The Incredible Shrinking Man, 1957. USA. Directed by Jack Arnold.
Our second Sci-fil film is the great Jack Arnold’s elegant 1957 The Incredible Shrinking Man that perfectly captures the prevalent fear of the day, nuclear warfare, and the resultant loss of man’s stature in a world bent on blowing itself out of existence. Based on Richard Matheson’s novel of the same name that he adapted for the screen (with Richard Alan Simmons), this beautifully written narrative tells what happens when the world gets larger and humanity gets smaller. Robert “Scott” Carey (Grant Williams) mysteriously begins to shrink after passing through a strange glittering cloud while aboard his private yacht; his wife escapes it and all that is to come as she is below deck when Scott is exposed. Surviving a hungry house cat and a fearsome spider, Carey survives to…well, I think you will have to see for yourself. (The poison cloud is as relevant today as it was in the ‘50s; we may substitute the fear of the spread of radiation to the very real Covid pandemic.)

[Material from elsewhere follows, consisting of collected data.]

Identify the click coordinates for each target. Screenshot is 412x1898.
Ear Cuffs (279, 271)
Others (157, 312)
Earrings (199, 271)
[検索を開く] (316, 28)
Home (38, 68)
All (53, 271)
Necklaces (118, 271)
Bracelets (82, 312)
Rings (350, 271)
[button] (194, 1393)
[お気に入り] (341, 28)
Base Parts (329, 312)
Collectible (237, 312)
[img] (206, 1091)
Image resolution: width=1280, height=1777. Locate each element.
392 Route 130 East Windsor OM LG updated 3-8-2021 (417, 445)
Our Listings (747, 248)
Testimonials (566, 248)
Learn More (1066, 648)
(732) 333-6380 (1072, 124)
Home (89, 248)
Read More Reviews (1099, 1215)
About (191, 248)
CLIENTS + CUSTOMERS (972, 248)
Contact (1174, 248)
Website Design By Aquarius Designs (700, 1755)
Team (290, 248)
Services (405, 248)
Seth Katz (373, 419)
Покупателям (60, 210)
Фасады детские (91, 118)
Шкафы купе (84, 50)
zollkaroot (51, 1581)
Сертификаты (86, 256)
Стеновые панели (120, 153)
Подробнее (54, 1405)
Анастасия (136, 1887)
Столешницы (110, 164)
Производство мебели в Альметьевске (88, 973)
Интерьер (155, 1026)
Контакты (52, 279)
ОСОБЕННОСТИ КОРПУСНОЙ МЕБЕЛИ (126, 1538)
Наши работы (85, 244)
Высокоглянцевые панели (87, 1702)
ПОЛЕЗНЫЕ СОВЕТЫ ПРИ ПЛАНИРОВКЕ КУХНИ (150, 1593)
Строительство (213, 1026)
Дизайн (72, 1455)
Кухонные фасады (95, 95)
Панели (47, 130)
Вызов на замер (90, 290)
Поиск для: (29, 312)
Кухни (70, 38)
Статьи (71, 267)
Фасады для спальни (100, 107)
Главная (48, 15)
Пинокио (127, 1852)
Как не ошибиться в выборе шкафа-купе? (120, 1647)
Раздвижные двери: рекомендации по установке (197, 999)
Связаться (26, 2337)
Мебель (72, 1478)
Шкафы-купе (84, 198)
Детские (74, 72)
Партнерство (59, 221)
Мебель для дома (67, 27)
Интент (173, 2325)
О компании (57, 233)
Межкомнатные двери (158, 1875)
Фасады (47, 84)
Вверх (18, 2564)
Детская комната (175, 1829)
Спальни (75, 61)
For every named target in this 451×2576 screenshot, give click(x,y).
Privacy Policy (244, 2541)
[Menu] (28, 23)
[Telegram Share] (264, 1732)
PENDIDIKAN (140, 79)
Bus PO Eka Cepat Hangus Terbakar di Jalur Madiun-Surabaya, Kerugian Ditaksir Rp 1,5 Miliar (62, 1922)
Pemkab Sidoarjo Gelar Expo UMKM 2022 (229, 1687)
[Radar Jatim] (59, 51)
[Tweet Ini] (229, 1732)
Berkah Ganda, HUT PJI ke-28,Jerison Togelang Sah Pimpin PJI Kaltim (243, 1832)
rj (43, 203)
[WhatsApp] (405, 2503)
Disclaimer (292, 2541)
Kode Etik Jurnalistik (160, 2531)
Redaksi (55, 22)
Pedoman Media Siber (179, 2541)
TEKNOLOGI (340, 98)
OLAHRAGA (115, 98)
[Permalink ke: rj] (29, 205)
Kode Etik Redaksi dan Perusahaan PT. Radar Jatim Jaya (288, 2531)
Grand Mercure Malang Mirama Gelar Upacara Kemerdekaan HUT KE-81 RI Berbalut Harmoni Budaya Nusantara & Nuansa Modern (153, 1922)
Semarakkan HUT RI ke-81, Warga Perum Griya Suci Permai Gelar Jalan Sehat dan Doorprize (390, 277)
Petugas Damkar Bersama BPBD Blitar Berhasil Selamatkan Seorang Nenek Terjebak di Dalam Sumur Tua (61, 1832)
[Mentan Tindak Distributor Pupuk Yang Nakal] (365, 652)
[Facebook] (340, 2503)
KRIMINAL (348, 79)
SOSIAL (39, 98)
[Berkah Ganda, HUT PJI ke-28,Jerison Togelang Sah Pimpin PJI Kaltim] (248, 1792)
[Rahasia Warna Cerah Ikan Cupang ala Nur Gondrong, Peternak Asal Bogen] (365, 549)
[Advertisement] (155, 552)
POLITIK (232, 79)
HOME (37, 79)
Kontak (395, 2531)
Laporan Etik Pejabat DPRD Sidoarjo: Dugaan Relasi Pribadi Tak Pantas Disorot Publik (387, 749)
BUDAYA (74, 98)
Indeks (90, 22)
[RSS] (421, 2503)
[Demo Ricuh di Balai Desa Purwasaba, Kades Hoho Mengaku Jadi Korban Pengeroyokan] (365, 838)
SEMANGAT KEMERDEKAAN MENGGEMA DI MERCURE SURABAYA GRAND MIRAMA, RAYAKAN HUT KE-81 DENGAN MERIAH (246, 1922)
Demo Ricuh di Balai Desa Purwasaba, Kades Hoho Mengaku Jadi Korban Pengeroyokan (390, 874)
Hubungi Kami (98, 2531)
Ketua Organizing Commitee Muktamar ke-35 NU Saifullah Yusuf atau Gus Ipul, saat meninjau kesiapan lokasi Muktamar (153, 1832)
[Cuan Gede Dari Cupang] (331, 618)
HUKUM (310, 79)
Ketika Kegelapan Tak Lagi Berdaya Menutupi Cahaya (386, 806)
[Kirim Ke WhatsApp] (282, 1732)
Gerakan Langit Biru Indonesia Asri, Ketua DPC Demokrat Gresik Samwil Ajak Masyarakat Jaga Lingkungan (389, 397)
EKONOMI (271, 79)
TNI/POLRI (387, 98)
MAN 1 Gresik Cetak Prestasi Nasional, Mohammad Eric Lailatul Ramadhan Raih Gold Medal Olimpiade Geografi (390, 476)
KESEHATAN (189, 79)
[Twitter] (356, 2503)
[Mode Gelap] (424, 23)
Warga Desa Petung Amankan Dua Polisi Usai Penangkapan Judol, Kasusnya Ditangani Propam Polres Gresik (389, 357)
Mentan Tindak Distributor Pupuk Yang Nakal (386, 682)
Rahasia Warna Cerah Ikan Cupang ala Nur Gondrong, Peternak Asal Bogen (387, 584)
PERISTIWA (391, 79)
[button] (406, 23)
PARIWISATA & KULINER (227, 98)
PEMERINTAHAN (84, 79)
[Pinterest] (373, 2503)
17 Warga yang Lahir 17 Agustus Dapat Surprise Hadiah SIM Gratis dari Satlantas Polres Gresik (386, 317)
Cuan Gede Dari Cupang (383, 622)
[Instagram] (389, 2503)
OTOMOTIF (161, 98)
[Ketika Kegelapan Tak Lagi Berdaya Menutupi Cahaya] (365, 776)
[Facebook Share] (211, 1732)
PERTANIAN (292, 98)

A word about Jack Arnold. He is in my personal, if ever-evolving pantheon. Despite the fact that many of his films were cheaply made crawling creature flicks, “B” westerns (Red Sundown) and what passed for teenage “reality” back then (High School Confidential) his ability to project his personality onto his films recalls another director not treated with the respect he deserves, Michael Curtis. Among Curtiz’ numerous credits are Casablanca and Yankee Doodle Dandy.
Of the Incredible Shrinking Man, Philip K. Scheuer wrote in The Los Angeles Times that the film was "a fascinating exercise in imagination, as terrifying as it is funny…” and I wholeheartedly agree. I would add that it is admirably literate, adult, visually exciting, and from the opening sequence, without a dull moment. You should see it for the story, the direction, and the amazing special effects and for one of the most eloquently filmed denouements of any film. This is Jack Arnold’s masterpiece.